Nous avions eu cette idée lors des débats à la Convention européenne et j’y suis personnellement très favorable. Je pense que ce serait un grand progrès, si à l’occasion de cette élection, chacune des grandes familles politiques européennes identifiait un leader qui pourrait l’incarner. Pour être de qualité, le débat doit être politique et incarné.

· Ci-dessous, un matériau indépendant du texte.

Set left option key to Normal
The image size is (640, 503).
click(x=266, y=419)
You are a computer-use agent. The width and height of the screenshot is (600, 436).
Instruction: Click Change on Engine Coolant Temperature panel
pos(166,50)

Votre engagement européen ?

J’ai eu la chance d’être séduit par cette idée européenne très jeune. Pour des raisons à la fois intellectuelles, rationnelles et affectives. J’ai toujours pensé qu’il fallait sauvegarder le génie de nos peuples, les langues et les cultures qui composent l’Europe et que cela ne serait possible que si nous étions forts ensemble. Nos histoires ont été tellement complexes, enchevêtrées et tortueuses que l’idée d’appartenir à une génération et un territoire où la paix et la reconnaissance de l’autre faisaient partie des éléments constitutifs de nos vies, a représenté un élément important de mon engagement. J’ai toujours pensé par ailleurs que nous n’arriverions à bâtir l’Europe qu’en ayant chacun nos propres projets

L’Europe est une dimension irremplaçable, permettant d’agir dans son propre pays et sur le plan international. L’Europe est une dimension qu’il faut prendre dans sa vie quotidienne, ce qui est certainement le cas aujourd’hui chez les jeunes générations. J’espère tout au long de ma vie avoir contribué à cela.


 

Informations sur Alain Barrau
Alain Barrau, Directeur du Bureau d’information pour la France du Parlement européen, depuis janvier 2008. Ancien Député de l’Hérault (1986-2002), Alain Barrau a été Président de la Délégation pour l’Union européenne de l’Assemblée nationale de 1997 à 2002. Il a également été membre de la Convention sur l’avenir de l’Europe, en tant que représentant de l’Assemblée nationale française. Entre 2002 de 2008, Alain Barrau était responsable au sein du Parlement européen des relations entre le Parlement européen et les Parlements nationaux (tout d’abord en tant qu’Administrateur principal (2002-2004), puis Chef d’unité (2004-2006) et Directeur (2006-2008).